GOAL
Reproduce every line of the data below verbatim.

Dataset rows
..........

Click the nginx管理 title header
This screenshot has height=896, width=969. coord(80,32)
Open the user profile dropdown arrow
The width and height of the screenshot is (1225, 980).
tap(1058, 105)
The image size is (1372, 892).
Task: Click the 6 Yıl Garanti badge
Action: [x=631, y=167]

..........

WRITTEN RESPONSE
Click the nginx管理 title header
This screenshot has height=896, width=969. coord(80,32)
Open the user profile dropdown arrow
The width and height of the screenshot is (1225, 980).
tap(1058, 105)
The image size is (1372, 892).
Task: Click the 6 Yıl Garanti badge
Action: [x=631, y=167]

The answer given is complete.